*GIVEN TEXT:*
■ ■ ■ ■ ■

Knowledge graphs within everyone’s means
Maria Angela Pellegrino
Dipartimento di Informatica, Università degli Studi di Salerno, Fisciano (SA) ITALY


                                      Abstract
                                      A Knowledge Graph is a useful means for empowering users in actively exploring data of interest and
                                      manage acquired knowledge. However, its most common query language, SPARQL, proves to be too
                                      complex for lay users. Thus, the proposal of tools and interfaces to unlock their potentialities while
                                      masking underlying complexity in querying mechanisms is required. My Ph.D. research is situated
                                      exactly in this context and aims to scaffold end-users in taking advantage of Knowledge Graphs.

                                      Keywords
                                      Semantic Web, Knowledge management, Information retrieval, Data exploitation, Query builder


1. Introduction
The term Knowledge Graph (KG) has been recently used by the Semantic Web community to
refer to any graph-based knowledge representation [1]. KGs, through a Semantic Web lens,
allow for agile navigation of arbitrary entities thanks to defined links [1]. Thus, they are also
referred to as Linked (Open) Data (LD or LOD)). Over the past decades, hundreds of datasets
have been published using the Semantic Web standards covering any topical domain [2]. The
LOD Cloud [3] (a KG that collects most of the published KGs) counted 12 datasets in 2007 and
currently contains 1,239 datasets. Some of these KGs are proprietary, maintained internally by
companies such as Google, Microsoft, Apple; while others, like DBpedia [4] and Wikidata [5],
are openly available and maintained by dedicated communities. The central idea of LD is that
data publishers support applications in discovering and integrating data by complying with a set
of best practices in the areas of linking, vocabulary usage, and metadata provision [2]. Because
of the extensive range of heterogeneous information stored in KGs, for their easy navigation,
thanks to their quantitative and qualitative properties, they could behave as a critical resource
for information retrieval (IR) and knowledge management (KM).

■ ■ ■ ■ ■

[Items listed in a dataset]

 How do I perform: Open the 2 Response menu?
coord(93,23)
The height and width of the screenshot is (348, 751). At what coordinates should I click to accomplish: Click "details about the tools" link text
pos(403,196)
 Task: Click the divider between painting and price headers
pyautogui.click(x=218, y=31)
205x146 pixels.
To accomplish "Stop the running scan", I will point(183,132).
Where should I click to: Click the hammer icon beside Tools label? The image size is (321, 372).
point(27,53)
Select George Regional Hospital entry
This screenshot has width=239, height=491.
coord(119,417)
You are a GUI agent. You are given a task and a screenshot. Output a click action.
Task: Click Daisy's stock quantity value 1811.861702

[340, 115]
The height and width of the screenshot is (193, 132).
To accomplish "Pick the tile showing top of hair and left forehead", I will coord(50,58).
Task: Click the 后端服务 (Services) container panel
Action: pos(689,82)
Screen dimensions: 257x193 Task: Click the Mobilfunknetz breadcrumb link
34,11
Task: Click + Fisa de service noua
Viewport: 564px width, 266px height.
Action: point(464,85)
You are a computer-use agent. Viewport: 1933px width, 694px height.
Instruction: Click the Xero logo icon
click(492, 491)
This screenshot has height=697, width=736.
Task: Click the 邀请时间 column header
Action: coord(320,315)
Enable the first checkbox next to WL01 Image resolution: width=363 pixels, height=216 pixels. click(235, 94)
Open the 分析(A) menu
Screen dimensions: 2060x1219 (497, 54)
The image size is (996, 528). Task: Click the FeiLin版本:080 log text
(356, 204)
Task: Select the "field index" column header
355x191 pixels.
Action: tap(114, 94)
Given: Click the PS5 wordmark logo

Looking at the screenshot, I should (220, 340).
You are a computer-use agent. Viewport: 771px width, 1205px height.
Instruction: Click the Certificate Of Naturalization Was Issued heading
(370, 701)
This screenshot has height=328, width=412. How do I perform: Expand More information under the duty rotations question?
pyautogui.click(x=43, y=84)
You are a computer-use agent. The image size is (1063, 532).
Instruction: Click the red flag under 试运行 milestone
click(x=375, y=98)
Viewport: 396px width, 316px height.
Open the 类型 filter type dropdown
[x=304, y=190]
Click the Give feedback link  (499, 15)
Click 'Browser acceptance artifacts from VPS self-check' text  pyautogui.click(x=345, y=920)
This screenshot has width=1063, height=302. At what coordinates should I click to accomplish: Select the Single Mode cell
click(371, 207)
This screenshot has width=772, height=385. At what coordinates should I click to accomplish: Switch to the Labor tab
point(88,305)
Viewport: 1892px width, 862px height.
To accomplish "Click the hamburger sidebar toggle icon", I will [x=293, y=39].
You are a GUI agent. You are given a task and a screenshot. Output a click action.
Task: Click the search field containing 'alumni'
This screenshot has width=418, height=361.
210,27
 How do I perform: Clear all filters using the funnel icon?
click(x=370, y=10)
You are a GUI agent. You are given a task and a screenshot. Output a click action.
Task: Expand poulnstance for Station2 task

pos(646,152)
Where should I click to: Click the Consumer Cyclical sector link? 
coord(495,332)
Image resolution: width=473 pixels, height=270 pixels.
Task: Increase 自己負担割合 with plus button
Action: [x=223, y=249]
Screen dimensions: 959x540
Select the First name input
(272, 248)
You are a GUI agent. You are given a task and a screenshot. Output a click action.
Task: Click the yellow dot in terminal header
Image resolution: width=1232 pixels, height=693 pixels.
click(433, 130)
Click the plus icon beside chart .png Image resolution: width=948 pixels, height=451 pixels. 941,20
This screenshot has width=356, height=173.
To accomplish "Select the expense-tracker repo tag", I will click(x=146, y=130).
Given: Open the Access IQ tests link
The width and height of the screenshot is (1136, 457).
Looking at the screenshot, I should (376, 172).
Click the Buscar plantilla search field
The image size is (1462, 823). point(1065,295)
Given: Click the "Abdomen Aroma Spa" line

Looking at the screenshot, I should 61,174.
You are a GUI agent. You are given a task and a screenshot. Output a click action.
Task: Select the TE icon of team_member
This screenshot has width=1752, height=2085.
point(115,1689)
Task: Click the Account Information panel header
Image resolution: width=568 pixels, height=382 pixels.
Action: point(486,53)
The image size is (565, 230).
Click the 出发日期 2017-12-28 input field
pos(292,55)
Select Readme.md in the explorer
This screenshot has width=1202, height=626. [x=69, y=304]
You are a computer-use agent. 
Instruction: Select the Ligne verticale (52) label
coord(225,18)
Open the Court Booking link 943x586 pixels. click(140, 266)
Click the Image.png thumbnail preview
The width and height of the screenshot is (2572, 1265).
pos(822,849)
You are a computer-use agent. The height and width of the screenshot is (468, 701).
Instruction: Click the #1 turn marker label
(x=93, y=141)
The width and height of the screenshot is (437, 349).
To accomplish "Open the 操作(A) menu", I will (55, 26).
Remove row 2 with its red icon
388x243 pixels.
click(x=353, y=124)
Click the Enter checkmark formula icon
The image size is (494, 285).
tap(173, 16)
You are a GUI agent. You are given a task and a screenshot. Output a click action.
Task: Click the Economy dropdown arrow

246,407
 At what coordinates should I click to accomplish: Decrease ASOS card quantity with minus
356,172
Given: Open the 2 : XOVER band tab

■ ■ ■ ■ ■

*TASK LIST:*
1 > According to the knowledge graph text, why are tools and interfaces that mask the complexity of querying mechanisms required? Answer in one to three sentences.
2 > Copy verbatim the part of the knowledge graph text that opens with the words containing "Knowledge graphs within" and closes with "of Knowledge Graphs.".
These entries were drawn from a separate source and are unrelated to the knowledge graph text.

*PROBLEM SOLUTIONS:*
1 > Such tools and interfaces are required because SPARQL, the most common query language for Knowledge Graphs, proves too complex for lay users. They would unlock the potential of Knowledge Graphs while hiding the underlying complexity of querying.

2 >
Knowledge graphs within everyone’s means
Maria Angela Pellegrino
Dipartimento di Informatica, Università degli Studi di Salerno, Fisciano (SA) ITALY


                                      Abstract
                                      A Knowledge Graph is a useful means for empowering users in actively exploring data of interest and
                                      manage acquired knowledge. However, its most common query language, SPARQL, proves to be too
                                      complex for lay users. Thus, the proposal of tools and interfaces to unlock their potentialities while
                                      masking underlying complexity in querying mechanisms is required. My Ph.D. research is situated
                                      exactly in this context and aims to scaffold end-users in taking advantage of Knowledge Graphs.